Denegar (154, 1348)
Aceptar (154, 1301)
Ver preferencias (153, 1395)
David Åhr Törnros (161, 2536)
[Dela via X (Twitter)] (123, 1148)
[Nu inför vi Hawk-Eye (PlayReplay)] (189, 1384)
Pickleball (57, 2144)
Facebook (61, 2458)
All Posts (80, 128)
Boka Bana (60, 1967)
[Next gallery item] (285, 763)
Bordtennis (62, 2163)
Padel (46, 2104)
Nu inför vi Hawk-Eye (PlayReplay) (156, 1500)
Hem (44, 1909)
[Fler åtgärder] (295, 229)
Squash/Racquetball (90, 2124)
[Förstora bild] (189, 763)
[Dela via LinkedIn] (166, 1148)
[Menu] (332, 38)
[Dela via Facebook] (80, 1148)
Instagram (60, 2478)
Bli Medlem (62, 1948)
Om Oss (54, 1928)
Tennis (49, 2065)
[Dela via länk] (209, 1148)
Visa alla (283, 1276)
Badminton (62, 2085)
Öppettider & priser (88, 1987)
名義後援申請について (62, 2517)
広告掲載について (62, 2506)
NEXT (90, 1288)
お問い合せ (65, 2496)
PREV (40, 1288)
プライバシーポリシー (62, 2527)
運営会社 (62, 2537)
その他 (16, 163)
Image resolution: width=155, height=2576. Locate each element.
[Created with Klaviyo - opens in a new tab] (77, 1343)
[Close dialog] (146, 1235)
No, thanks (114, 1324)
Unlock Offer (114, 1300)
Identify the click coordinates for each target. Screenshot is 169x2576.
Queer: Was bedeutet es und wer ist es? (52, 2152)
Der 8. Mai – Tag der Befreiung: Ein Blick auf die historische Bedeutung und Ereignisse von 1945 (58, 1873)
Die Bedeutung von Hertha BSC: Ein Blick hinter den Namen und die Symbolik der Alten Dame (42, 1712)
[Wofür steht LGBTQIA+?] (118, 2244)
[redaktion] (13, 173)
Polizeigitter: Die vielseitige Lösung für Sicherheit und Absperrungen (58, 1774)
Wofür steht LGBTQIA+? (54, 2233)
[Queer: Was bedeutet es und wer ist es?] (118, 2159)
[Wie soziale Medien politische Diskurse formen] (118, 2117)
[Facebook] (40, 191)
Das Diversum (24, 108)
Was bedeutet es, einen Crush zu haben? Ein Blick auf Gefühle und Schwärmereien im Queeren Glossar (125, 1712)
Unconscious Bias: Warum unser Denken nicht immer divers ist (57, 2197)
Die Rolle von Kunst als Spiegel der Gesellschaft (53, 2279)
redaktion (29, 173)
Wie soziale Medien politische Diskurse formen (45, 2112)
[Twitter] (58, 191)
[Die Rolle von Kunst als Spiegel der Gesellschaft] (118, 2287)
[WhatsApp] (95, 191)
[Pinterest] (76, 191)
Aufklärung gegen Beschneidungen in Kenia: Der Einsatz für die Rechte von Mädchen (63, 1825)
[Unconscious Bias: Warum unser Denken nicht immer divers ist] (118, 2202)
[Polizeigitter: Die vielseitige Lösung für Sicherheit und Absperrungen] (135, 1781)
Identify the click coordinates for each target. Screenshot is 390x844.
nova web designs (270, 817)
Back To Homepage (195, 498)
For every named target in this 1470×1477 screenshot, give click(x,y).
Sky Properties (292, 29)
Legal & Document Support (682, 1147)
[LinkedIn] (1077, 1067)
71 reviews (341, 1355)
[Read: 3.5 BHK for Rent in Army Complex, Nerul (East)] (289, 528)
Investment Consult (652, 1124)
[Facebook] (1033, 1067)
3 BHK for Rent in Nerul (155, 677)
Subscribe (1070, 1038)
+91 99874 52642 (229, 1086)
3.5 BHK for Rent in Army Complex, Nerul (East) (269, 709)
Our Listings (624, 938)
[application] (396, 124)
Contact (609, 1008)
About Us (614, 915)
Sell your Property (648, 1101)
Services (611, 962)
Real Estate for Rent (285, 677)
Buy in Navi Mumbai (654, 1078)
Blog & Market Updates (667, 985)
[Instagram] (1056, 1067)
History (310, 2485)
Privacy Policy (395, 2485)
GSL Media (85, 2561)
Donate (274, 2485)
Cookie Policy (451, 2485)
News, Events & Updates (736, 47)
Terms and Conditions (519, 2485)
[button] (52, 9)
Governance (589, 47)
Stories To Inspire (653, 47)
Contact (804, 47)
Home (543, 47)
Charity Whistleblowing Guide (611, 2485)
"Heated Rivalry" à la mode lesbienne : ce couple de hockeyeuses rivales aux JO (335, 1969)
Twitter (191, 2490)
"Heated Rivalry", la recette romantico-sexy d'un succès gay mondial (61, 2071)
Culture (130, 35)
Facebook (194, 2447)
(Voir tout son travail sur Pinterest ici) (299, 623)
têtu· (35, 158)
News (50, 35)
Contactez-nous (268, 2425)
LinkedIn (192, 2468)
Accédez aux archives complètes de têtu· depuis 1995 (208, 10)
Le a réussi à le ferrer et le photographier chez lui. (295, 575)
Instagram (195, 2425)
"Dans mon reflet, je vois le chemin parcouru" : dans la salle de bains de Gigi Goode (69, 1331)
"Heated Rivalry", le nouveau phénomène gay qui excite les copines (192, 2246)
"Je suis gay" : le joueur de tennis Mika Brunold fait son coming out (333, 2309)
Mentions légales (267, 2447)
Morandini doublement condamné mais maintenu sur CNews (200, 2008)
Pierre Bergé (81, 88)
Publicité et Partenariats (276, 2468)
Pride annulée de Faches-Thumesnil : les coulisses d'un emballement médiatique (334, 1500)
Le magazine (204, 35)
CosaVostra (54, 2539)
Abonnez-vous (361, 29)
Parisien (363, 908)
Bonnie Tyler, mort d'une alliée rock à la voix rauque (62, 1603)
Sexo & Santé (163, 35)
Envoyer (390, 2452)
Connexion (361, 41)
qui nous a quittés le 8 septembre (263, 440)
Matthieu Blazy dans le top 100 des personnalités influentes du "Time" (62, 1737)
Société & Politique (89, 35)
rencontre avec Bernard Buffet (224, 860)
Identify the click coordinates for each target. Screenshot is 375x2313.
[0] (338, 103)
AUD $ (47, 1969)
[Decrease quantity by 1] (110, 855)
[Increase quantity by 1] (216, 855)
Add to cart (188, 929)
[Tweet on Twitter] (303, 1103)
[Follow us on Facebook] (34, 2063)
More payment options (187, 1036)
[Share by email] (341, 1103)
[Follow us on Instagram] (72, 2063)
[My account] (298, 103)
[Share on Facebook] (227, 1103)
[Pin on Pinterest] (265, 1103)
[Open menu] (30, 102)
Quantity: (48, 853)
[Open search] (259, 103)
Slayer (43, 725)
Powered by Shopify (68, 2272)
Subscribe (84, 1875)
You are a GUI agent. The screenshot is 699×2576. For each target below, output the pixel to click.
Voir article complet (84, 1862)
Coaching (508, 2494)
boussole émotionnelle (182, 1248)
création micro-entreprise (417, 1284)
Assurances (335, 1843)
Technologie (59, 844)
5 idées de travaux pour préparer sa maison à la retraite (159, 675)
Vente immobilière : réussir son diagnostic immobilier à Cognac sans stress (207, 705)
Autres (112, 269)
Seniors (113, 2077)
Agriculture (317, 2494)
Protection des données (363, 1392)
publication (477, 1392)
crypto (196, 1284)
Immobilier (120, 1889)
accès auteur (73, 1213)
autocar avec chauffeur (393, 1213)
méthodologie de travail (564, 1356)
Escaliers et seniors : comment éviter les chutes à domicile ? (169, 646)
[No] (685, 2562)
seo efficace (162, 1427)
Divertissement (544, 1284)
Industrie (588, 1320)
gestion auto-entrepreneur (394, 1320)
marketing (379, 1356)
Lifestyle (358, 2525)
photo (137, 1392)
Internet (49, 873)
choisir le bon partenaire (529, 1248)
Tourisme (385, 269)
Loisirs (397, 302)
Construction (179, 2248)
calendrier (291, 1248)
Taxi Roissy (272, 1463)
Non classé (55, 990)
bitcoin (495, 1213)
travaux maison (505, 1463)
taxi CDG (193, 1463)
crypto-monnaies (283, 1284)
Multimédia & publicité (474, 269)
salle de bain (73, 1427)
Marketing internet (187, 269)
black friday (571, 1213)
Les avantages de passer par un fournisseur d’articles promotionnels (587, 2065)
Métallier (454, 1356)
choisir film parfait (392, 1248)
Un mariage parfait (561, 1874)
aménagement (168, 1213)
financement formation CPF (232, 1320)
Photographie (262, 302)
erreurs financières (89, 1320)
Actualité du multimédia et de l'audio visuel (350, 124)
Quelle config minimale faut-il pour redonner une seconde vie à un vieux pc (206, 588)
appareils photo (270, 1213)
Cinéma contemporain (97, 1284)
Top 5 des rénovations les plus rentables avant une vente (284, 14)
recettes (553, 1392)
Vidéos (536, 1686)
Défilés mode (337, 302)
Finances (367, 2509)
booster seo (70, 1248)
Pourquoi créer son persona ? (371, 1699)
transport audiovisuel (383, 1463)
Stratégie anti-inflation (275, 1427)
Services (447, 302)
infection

----------

▸ **WHAT YOU SHOULD DO**
Up to and including the line with "運営会社 (62, 2537)", output every line of the records above exactly, starting from the first; output nothing else.

▸ **OUTPUT FOR THIS EXERCISE**
Denegar (154, 1348)
Aceptar (154, 1301)
Ver preferencias (153, 1395)
David Åhr Törnros (161, 2536)
[Dela via X (Twitter)] (123, 1148)
[Nu inför vi Hawk-Eye (PlayReplay)] (189, 1384)
Pickleball (57, 2144)
Facebook (61, 2458)
All Posts (80, 128)
Boka Bana (60, 1967)
[Next gallery item] (285, 763)
Bordtennis (62, 2163)
Padel (46, 2104)
Nu inför vi Hawk-Eye (PlayReplay) (156, 1500)
Hem (44, 1909)
[Fler åtgärder] (295, 229)
Squash/Racquetball (90, 2124)
[Förstora bild] (189, 763)
[Dela via LinkedIn] (166, 1148)
[Menu] (332, 38)
[Dela via Facebook] (80, 1148)
Instagram (60, 2478)
Bli Medlem (62, 1948)
Om Oss (54, 1928)
Tennis (49, 2065)
[Dela via länk] (209, 1148)
Visa alla (283, 1276)
Badminton (62, 2085)
Öppettider & priser (88, 1987)
名義後援申請について (62, 2517)
広告掲載について (62, 2506)
NEXT (90, 1288)
お問い合せ (65, 2496)
PREV (40, 1288)
プライバシーポリシー (62, 2527)
運営会社 (62, 2537)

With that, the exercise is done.